• **Extrait du document**
C’est surtout les radios locales, qu’elles soient publiques ou associatives, qui répondent au besoin d’information des populations rurales en les associant à la réalisation d’émissions en langues africaines.
3 Médias et identité culturelle
Les médias 
  présentent des aspects opposés qui ne sont pas nécessairement 
  antagonistes ; ils offrent une ouverture sur le monde extérieur, par 
  l’information mais aussi par le divertissement (surtout à la télévision) 
  et par la musique. Ils peuvent aussi renforcer une identité culturelle 
  locale en maintenant et valorisant la tradition orale.
  L’ouverture sur le monde extérieur peut être de proximité 
  avec les radios nationales pouvant renforcer un sentiment d’appartenance.

• **Lignes du jeu de données**
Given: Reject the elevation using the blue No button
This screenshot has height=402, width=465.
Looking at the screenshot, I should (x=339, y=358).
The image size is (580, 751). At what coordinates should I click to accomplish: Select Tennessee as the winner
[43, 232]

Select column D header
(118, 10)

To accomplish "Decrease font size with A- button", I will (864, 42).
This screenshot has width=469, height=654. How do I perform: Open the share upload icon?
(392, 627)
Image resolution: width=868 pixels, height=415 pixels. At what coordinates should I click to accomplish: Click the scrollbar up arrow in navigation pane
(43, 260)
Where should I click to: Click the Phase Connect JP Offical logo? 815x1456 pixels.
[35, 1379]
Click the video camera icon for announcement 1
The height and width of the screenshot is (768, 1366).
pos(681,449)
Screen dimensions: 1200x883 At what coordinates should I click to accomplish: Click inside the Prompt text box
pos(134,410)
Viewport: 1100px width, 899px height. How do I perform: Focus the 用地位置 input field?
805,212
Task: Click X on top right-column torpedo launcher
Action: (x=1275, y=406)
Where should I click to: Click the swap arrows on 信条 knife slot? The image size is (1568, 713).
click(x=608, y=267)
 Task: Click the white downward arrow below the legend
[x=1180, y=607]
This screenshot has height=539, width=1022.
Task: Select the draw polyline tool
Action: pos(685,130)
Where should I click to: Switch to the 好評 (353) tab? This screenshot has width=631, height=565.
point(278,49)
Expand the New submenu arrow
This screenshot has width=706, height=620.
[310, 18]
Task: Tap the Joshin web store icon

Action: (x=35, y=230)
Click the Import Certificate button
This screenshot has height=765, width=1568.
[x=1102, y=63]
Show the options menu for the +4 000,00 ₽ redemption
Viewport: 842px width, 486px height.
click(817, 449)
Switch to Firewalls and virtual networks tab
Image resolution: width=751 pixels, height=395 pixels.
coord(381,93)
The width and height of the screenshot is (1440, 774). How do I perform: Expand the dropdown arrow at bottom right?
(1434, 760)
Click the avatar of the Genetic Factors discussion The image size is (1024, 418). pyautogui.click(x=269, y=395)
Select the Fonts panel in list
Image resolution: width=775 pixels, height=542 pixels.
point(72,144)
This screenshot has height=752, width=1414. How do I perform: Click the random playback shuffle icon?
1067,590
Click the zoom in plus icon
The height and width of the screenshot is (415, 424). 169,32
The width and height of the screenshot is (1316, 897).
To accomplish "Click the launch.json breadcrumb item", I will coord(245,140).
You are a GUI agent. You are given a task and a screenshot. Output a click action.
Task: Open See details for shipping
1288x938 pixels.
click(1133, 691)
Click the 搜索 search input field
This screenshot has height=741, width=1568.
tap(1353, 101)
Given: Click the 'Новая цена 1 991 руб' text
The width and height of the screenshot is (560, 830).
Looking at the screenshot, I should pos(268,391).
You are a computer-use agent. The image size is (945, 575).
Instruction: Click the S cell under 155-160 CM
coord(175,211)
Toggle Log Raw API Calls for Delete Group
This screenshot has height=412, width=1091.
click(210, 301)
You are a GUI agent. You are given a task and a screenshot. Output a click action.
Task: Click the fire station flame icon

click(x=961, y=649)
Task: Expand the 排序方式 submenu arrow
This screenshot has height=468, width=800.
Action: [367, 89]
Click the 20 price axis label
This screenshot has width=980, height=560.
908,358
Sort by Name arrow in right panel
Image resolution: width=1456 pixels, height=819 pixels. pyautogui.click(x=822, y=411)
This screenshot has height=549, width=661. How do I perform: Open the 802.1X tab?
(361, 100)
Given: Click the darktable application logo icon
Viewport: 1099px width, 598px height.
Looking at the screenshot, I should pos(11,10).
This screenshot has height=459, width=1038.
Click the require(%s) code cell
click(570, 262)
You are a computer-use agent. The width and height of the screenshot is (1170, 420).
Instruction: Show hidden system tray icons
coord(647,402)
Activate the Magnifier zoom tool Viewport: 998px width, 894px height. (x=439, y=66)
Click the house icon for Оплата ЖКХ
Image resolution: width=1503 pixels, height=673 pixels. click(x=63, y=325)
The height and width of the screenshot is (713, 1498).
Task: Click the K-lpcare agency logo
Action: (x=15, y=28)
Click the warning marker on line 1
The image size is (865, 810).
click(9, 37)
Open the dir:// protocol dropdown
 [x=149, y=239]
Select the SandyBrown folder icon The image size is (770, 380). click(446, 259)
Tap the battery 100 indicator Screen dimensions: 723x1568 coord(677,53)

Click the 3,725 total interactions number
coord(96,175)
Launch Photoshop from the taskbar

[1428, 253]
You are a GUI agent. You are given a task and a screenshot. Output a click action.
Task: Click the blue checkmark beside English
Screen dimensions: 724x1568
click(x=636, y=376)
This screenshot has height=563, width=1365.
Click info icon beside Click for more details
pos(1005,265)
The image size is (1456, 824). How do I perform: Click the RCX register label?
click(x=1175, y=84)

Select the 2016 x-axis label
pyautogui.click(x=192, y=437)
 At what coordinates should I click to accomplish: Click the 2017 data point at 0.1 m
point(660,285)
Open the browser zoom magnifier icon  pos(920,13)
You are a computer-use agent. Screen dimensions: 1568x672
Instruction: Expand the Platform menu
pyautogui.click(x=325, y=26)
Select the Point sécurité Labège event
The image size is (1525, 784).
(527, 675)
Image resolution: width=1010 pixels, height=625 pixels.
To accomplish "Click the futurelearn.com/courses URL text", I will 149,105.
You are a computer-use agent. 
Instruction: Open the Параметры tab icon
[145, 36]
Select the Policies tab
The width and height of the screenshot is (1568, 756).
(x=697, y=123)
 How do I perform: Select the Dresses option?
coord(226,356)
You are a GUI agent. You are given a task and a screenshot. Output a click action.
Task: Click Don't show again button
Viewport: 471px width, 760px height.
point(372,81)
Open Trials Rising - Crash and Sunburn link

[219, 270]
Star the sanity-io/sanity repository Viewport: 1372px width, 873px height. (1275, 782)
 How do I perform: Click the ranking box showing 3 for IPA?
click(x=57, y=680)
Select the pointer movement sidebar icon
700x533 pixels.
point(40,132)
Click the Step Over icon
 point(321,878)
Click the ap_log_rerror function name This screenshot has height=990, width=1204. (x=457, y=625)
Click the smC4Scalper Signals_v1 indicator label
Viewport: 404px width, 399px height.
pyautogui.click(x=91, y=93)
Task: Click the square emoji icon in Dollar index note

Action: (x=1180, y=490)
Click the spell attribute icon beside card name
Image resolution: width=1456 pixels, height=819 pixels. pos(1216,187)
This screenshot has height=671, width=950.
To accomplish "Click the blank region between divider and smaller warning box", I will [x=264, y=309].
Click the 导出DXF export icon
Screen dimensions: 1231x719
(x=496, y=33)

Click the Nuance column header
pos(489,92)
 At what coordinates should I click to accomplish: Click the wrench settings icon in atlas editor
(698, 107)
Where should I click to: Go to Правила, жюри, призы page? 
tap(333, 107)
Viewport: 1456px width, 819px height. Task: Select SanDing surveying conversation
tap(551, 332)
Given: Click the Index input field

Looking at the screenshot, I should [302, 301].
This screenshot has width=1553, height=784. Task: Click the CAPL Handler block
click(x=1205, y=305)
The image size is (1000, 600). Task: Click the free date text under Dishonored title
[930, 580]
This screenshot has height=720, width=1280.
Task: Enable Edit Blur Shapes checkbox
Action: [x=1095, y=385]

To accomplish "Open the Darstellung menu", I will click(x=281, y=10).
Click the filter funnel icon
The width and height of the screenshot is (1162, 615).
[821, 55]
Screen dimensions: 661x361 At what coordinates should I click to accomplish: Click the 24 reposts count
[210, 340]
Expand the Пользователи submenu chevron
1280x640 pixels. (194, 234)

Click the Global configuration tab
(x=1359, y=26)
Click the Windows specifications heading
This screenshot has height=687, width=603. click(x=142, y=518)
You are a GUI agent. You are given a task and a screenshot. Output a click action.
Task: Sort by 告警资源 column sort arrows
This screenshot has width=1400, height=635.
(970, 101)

• **Défi 1**
Recopiez fidèlement le passage du texte sur les médias et l'identité culturelle qui va de « et par la musique. » jusqu'à « un sentiment d’appartenance. ».
• **Défi 2**
D'après le texte sur les médias et l'identité culturelle, par quels moyens les médias offrent-ils une ouverture sur le monde extérieur ? Donnez-les tous.
• **Défi 3**
Prolongez le texte sur les médias et l'identité culturelle en reprenant juste après sa dernière phrase.

• **Résultat final 1**
et par la musique. Ils peuvent aussi renforcer une identité culturelle 
  locale en maintenant et valorisant la tradition orale.
  L’ouverture sur le monde extérieur peut être de proximité 
  avec les radios nationales pouvant renforcer un sentiment d’appartenance.

• **Résultat final 2**
L'information, le divertissement (surtout à la télévision) et la musique.

• **Résultat final 3**
  Au Kenya, en août 2000, le président Moï vient d’obliger 
  les radios privées à diffuser dans l’une des deux langues 
  officielles, anglais ou swahili, visant les radios privées diffusant 
  en langue africaine (surtout une nouvelle qui diffusait en kikuyu), sous le 
  prétexte qu’elles nuisaient à l’unité nationale. 
  C’est avec les radios internationales que l’ouverture est la plus 
  large mais celle-ci porte aussi sur le reste de l’Afrique à laquelle 
  RFI et la BBC. consacrent de nombreuses émissions.
  C’est surtout la radio, les radios locales et associatives, qui développent 
  identité et solidarité africaines. Certes les Avis et Communiqués, 
  qui existent depuis longtemps sur les radios publiques, contribuent à 
  maintenir les solidarités familiales entre ceux qui sont allés 
  en ville et ceux qui sont restés à la campagne ; la presse écrite, 
  surtout de langue anglaise, assure aussi une communication interpersonnelle, 
  notamment en publiant un abondant courrier des lecteurs, par exemple dans les 
  quotidiens du Kenya.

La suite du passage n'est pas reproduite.